Saved entries

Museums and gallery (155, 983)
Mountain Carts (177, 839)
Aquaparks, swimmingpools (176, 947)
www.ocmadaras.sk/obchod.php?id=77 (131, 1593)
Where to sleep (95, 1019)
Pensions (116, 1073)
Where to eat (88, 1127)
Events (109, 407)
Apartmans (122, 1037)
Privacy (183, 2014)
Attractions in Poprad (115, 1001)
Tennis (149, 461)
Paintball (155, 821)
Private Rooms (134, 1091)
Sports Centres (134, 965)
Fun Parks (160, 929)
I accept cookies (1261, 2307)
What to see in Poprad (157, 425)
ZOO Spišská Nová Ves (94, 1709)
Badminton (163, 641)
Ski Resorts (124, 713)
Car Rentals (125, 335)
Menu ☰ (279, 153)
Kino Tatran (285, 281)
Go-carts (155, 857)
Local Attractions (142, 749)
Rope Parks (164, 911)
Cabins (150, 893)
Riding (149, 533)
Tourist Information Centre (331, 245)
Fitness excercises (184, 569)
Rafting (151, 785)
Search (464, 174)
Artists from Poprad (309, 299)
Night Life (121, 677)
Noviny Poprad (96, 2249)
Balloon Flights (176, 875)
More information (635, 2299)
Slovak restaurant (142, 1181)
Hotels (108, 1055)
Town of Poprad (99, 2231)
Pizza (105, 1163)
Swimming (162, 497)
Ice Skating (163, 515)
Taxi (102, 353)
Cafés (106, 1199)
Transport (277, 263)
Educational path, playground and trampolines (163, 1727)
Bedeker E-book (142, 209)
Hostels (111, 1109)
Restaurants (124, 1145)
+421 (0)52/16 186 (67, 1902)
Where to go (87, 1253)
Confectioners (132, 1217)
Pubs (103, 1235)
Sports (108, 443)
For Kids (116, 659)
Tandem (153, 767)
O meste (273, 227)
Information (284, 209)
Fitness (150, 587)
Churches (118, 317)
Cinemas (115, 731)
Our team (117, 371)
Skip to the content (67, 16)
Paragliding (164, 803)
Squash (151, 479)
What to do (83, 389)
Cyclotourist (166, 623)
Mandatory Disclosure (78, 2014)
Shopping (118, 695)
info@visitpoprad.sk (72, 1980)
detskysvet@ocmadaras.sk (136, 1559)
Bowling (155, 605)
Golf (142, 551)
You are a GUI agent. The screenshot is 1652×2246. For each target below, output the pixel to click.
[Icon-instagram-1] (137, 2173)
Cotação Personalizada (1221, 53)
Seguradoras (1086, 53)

_Activity_:
Give the total number of lines in the entries that contain the word "Attractions", with no other words.

_Worked solution_:
2